Sobre o luto e a importância de falar sobre seus sentimentos neste processo.
“O que eu fiz foi enterrar a cabeça no chão e nunca sequer pensar na minha mãe. Eu achava: “o que adianta lembrar? Nada vai trazê-la de volta”. O desabafo do Príncipe Harry da Inglaterra em uma entrevista de 30 minutos para uma jornalista inglesa (Bryony Gordon, do Daily Telegraph), marcou o fim de 20 anos de silêncio sobre seu luto pela morte da mãe, a Princesa Diana, vítima de um acidente de carro em agosto de 1997.
O caçula Harry tinha então 12 anos, seu irmão, William, 15, e a figura do pequeno garoto ruivo, vestido a rigor, caminhando contrito no cortejo fúnebre da princesa, foi uma das imagens mais comoventes do trágico episódio. Quem acompanhou a comoção mundial da morte da bela Diana, deve se lembrar bem.
A vida e a realeza seguiram seu curso, os jovens príncipes cresceram e tiveram trajetórias diferentes: o mais velho, herdeiro do trono, hoje casado com a duquesa Kate Middleton e pai de duas crianças, sempre demonstrou serenidade e comportamento contido. Harry teve uma adolescência mais livre e rebelde, marcada por alguns flagrantes de festas, bebedeiras e atitudes menos convencionais para um membro da família real. Nada muito diferente de um adolescente comum, a não ser pelo fato de estar eternamente sob os holofotes.

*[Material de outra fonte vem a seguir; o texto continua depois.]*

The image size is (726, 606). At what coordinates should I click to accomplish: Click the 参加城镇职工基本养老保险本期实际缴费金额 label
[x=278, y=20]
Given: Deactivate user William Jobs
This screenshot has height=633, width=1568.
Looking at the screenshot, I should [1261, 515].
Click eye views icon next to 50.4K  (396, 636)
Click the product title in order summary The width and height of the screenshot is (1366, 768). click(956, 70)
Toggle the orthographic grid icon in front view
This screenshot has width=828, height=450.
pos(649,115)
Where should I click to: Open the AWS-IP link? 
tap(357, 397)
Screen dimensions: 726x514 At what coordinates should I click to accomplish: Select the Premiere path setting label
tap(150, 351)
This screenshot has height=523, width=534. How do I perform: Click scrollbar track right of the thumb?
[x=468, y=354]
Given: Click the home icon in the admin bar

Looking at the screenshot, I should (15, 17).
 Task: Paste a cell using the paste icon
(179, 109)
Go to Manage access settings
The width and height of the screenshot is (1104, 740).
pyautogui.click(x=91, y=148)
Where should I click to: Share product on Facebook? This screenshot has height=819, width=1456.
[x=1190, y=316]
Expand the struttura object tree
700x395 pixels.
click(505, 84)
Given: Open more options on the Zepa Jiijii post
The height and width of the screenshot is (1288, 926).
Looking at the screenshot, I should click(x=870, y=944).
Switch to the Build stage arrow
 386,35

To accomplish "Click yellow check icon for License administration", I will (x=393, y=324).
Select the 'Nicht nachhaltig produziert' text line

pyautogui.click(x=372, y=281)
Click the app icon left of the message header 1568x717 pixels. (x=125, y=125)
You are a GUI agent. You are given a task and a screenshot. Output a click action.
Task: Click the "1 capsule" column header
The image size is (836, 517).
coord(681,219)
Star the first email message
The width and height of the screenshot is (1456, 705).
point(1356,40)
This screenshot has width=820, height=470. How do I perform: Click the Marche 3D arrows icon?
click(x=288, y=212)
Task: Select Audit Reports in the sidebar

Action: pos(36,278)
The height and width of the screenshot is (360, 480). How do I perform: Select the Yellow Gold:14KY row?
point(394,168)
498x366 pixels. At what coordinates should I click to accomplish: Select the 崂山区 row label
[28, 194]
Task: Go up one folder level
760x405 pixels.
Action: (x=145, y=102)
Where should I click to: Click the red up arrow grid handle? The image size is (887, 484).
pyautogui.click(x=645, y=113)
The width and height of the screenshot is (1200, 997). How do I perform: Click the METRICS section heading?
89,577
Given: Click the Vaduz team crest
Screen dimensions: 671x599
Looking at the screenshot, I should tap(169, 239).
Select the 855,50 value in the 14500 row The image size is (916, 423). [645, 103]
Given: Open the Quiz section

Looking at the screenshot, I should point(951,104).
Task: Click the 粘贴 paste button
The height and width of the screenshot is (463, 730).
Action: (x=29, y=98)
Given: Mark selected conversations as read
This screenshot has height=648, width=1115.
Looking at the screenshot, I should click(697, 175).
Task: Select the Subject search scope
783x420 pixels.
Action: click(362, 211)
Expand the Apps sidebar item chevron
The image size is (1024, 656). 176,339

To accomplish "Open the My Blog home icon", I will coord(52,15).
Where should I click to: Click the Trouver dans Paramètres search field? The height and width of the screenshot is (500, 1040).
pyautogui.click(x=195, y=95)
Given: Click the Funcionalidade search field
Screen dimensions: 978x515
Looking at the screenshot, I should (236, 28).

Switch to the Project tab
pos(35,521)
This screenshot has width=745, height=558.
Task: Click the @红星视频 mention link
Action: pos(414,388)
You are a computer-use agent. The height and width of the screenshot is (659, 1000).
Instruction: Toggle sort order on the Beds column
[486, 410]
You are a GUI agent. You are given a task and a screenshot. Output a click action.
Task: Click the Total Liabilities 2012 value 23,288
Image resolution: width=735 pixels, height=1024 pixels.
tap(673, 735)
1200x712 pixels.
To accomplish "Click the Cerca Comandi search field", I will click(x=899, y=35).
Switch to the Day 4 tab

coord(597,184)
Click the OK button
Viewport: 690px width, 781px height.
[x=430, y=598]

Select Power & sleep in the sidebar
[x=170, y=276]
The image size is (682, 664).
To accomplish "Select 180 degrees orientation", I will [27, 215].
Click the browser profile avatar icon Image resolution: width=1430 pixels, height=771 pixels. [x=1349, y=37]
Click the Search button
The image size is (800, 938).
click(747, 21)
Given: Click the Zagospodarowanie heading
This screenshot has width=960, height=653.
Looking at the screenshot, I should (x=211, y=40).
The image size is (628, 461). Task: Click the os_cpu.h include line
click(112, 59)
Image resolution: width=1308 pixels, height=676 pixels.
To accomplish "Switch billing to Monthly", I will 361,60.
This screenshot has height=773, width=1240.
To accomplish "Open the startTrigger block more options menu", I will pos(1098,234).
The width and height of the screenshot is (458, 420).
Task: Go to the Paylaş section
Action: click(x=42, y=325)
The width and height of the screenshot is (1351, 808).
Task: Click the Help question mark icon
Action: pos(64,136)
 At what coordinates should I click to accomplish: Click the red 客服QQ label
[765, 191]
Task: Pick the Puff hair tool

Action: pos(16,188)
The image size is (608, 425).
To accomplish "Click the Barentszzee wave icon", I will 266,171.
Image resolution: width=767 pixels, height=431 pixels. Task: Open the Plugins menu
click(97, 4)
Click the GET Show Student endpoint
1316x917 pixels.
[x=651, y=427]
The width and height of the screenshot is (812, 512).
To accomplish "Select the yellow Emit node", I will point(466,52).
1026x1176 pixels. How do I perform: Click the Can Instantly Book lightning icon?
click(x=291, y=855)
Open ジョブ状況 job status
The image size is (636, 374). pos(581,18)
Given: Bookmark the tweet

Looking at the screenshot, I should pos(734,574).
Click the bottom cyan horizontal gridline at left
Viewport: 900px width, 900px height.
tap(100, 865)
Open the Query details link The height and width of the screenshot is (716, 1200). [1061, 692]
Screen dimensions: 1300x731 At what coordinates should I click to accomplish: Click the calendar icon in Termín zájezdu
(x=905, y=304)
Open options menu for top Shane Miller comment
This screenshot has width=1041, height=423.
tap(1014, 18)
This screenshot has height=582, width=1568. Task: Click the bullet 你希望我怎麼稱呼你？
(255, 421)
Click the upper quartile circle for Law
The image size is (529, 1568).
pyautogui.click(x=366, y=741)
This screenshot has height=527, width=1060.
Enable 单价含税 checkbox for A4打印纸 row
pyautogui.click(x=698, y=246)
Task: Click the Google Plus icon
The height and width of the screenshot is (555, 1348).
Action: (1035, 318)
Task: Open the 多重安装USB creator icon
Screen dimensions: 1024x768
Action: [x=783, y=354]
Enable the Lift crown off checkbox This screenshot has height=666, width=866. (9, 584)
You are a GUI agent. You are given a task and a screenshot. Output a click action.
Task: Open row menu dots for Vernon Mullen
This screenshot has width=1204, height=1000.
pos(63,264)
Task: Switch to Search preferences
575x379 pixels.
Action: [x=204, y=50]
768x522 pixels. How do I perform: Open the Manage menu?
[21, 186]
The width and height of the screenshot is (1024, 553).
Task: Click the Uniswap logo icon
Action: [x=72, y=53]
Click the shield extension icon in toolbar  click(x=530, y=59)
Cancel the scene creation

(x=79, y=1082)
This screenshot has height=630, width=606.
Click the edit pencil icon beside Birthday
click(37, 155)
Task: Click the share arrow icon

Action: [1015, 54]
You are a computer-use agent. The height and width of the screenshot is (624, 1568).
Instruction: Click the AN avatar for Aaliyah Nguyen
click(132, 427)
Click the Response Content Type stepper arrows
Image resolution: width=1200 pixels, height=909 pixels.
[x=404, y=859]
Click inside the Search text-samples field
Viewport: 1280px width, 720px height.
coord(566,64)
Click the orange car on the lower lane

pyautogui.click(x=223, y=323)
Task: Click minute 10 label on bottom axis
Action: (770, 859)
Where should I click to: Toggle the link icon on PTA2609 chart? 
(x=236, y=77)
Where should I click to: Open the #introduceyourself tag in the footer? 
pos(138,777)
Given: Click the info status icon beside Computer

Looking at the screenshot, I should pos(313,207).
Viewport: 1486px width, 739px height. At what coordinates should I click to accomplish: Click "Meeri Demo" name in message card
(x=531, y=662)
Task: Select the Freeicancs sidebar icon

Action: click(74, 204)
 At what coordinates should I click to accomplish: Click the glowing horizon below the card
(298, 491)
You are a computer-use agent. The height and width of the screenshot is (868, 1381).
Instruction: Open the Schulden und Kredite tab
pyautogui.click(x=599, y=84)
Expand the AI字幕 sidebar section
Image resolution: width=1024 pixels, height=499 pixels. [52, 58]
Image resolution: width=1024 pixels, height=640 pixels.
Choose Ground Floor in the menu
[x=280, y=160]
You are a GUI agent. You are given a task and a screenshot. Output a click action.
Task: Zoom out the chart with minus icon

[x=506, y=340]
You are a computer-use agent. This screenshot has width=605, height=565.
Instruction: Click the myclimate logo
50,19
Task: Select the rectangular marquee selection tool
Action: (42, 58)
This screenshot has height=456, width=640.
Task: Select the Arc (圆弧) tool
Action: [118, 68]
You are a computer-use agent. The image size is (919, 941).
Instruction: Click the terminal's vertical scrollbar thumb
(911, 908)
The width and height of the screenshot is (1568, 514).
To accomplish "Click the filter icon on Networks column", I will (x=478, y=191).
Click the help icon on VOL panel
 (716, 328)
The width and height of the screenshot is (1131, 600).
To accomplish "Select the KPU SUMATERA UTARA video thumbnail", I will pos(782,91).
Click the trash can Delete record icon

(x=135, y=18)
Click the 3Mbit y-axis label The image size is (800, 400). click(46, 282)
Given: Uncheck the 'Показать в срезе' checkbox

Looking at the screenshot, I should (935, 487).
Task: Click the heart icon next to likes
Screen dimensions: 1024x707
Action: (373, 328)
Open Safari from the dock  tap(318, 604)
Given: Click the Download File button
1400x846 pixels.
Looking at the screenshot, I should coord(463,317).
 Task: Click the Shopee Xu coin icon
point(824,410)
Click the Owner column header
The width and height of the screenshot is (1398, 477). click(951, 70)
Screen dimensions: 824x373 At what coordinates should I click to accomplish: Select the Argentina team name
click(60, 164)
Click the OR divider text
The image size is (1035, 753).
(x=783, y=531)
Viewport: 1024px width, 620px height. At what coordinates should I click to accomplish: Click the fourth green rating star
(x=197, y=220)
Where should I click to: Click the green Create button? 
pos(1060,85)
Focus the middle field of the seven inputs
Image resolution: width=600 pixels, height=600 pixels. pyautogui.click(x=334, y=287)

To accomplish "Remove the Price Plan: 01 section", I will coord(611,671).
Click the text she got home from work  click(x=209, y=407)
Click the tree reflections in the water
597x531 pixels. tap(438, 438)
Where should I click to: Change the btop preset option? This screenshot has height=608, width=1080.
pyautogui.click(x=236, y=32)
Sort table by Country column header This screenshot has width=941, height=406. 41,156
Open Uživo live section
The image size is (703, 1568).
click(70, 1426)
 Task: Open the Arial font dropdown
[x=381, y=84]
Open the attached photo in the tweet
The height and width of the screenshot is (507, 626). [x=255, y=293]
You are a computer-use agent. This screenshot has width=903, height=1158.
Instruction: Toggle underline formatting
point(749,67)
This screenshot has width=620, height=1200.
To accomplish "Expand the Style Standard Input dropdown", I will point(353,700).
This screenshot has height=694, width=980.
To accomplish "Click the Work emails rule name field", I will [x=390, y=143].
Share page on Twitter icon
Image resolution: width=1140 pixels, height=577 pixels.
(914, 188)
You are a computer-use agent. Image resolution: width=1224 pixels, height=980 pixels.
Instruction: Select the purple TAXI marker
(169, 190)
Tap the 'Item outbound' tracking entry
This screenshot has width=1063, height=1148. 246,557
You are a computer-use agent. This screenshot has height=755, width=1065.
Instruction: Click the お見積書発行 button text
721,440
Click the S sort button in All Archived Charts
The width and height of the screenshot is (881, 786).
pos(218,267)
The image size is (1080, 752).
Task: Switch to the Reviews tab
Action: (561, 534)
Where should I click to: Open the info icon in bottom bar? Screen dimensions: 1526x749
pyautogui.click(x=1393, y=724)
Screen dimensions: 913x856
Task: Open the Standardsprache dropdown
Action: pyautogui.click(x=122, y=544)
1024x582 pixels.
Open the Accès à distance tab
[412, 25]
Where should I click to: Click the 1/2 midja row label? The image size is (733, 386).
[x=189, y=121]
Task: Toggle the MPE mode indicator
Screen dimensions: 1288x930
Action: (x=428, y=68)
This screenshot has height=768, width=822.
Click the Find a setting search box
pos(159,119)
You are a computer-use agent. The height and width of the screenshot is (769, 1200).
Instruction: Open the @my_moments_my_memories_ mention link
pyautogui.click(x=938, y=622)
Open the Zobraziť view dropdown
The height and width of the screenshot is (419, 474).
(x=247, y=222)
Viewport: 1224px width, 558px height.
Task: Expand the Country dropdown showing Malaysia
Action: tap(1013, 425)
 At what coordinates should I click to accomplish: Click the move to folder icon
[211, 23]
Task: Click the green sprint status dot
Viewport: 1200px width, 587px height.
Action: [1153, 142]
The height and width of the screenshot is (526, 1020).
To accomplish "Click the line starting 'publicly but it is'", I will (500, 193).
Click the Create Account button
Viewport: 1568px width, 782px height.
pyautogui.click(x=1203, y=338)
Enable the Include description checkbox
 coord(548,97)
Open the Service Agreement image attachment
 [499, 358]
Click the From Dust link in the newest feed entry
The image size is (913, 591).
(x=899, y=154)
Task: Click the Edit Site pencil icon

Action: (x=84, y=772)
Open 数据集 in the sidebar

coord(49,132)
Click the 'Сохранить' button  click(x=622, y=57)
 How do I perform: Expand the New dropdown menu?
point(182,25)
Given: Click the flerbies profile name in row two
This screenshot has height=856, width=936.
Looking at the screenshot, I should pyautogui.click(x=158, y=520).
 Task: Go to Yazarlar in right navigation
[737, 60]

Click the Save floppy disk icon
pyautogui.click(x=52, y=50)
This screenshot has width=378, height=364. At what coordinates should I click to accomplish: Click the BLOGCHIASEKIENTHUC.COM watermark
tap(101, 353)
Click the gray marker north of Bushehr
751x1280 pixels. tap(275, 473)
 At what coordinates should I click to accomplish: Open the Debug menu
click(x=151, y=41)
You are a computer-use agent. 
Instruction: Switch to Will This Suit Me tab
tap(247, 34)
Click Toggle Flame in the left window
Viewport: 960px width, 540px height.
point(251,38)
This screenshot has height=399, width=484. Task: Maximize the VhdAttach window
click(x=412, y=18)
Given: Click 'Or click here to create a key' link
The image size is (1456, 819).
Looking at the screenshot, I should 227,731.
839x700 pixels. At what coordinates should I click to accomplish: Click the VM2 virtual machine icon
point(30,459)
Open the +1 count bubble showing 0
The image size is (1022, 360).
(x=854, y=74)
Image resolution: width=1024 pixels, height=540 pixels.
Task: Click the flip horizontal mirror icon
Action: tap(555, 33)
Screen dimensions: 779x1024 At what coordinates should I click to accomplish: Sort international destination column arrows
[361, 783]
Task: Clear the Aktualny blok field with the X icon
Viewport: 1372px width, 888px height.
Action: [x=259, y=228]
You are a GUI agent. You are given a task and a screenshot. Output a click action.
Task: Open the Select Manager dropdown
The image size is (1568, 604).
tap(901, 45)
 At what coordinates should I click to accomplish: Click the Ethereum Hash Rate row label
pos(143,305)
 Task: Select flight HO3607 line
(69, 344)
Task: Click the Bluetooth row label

Em seu inédito depoimento à imprensa, Harry disse que sofria crises de ansiedade durante os compromissos públicos da coroa durante os quais, revelou, esteve “próximo a um colapso total e na eminência de agredir alguém fisicamente”. “Foram dois anos de caos total “diz Harry, referindo-se ao ápice de sua crise, antes que finalmente decidisse procurar ajuda terapêutica e enfrentar a necessidade de cuidar do luto e de suas emoções. “Eu posso afirmar que perder minha mãe aos 12 anos e então reprimir minhas emoções pelos últimos 20 anos teve um efeito muito sério não apenas na minha vida pessoal mas no meu trabalho também”.
Quem o encorajou a buscar ajuda foi seu irmão William, a quem abençoa por isso e de quem sempre foi muito próximo. “Ele disse que eu realmente precisava lidar com meus sentimentos. Não é normal pensar que isso não vai afetar sua vida.” Foi a dor da perda e não o período estressante que passou no Afeganistão, onde prestou serviço militar, que mais o abalou: “a origem dos meus problemas emocionais está na perda precoce da minha mãe. Posso afirmar com certeza que não sou, felizmente, um daqueles militares que viu seu melhor amigo atingido por uma bomba ou teve que socorrer alguém mutilado em campo”. O seu trabalho em uma unidade de recuperação, entretanto, onde pode ouvir feridos e doentes falar sobre sérios danos mentais foi um ponto de virada em sua compreensão de si mesmo.
“Desde que aprendi a falar honestamente sobre os meus sentimentos, me sinto capaz de me empenhar com sangue, suor e lágrimas em fazer a diferença para os outros”.
Assim, ao lado do irmão e da cunhada, Harry abraçou a campanha Heads Together, que se propõe a quebrar o tabu dos distúrbios mentais. E a tratar com empatia e naturalidade as pessoas que sofrem de depressão, pânico, ansiedade, motivando-as a falar e assumir seus males. Em um dos vídeos que fizeram para apoiar a causa, o Príncipe William diz acreditar que uma simples conversa franca tem o efeito de uma medicação e pode fazer toda a diferença na vida de um jovem. “Quando você é jovem”, diz William, está enfrentando as questões escolares, as pressões sociais e começa a achar, pelas redes sociais, que a vida dos outros é perfeita. Então acha que deve haver algo de errado com você. E simplesmente esconde toda sua angústia e sofrimento. Há as feridas visíveis e há as feridas invisíveis, ninguém vê os efeitos que elas tem sobre você”.
O que a história dos príncipes mostra é que, como sempre dizemos aqui, todos os lutos são singulares mas têm em comum uma história de amor e a dor imensa da sua perda. Tentar ignorar esses dois lados em um processo de luto, apagando as memórias felizes ou reprimindo a tristeza e a saudade tem efeitos devastadores na vida de qualquer pessoa, principalmente sobre crianças ou jovens em formação. Os jovens príncipes ingleses não poderiam ter evitado a morte precoce da mãe mas podem, e hoje sabem disso, dar um final mais feliz à própria história.